**Description of the task:** When you reach the line below that has "Task: Click the", start returning lines exactly, and stop after the line that has "Task: Jump to top with the arrow icon"; skip the pictures.

#### Material for this task ####

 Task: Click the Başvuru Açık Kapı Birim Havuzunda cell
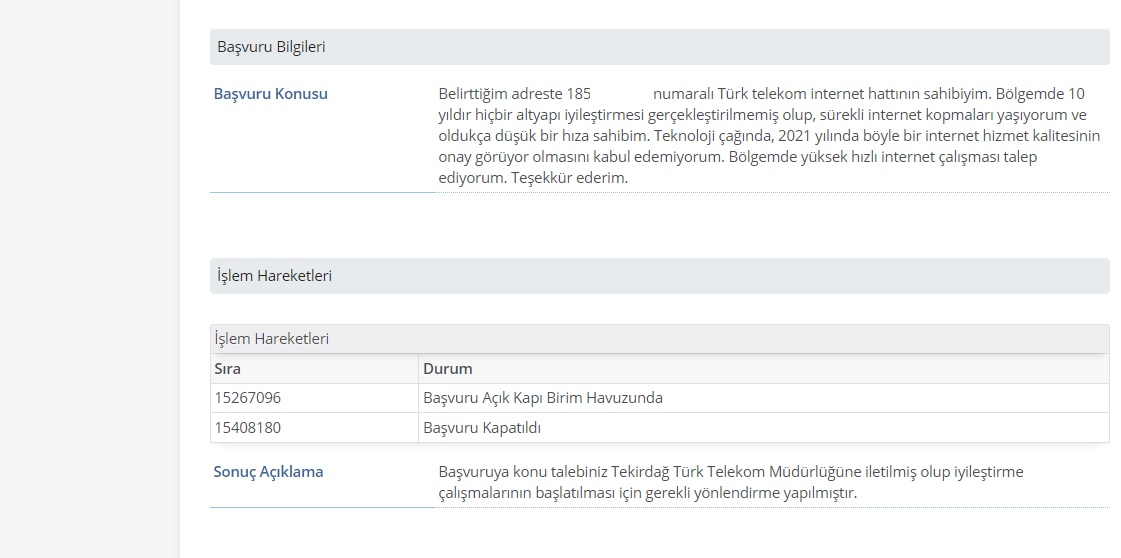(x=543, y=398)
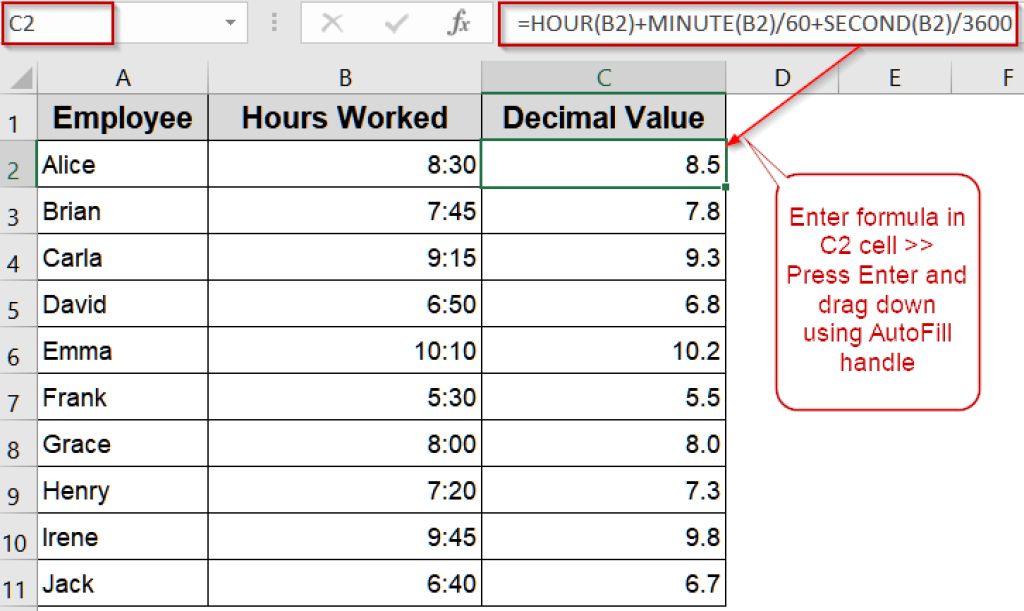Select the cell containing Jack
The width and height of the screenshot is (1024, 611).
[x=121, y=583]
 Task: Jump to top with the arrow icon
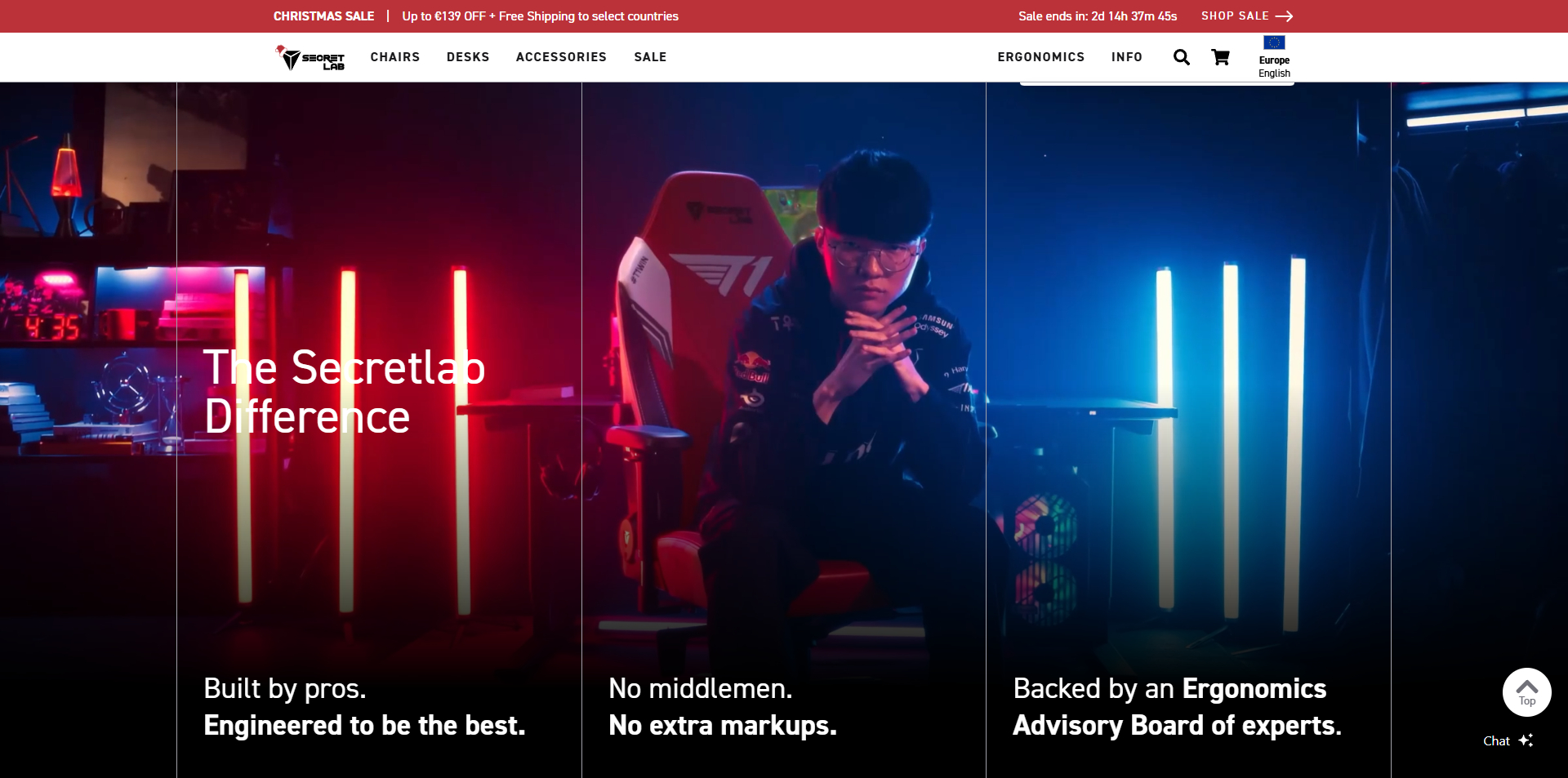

####
#### Material for this task ####

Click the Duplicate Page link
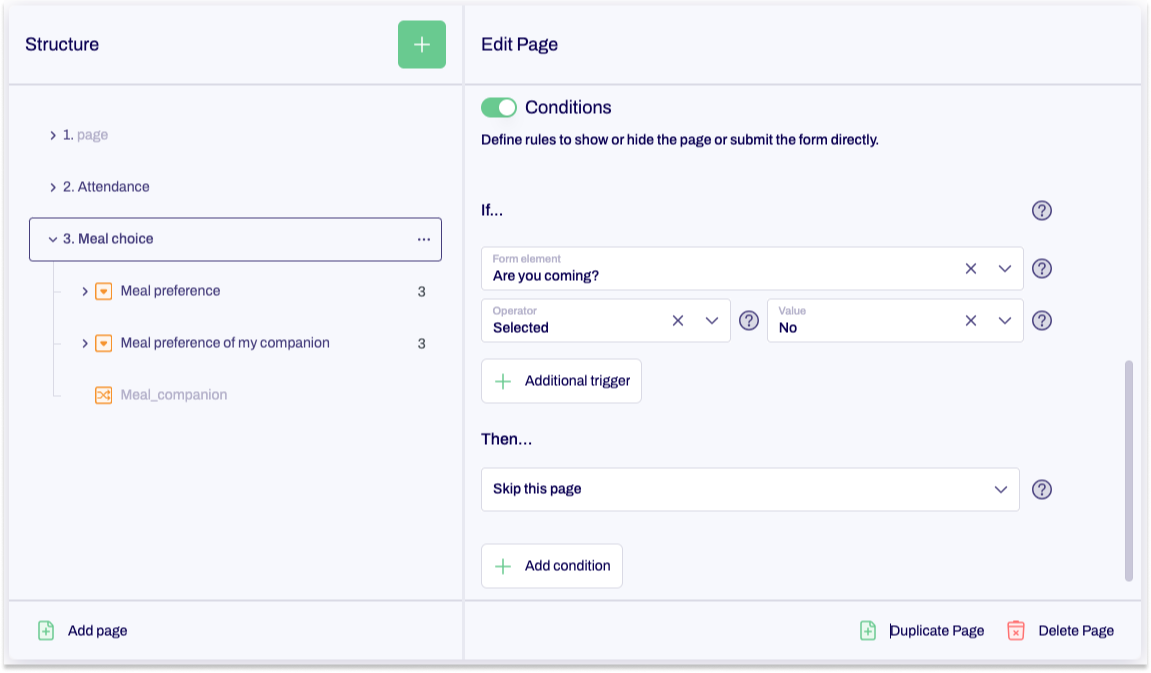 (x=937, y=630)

####

**Task answer:**
 Task: Click the Başvuru Açık Kapı Birim Havuzunda cell
(x=543, y=398)
Select the cell containing Jack
The width and height of the screenshot is (1024, 611).
[x=121, y=583]
 Task: Jump to top with the arrow icon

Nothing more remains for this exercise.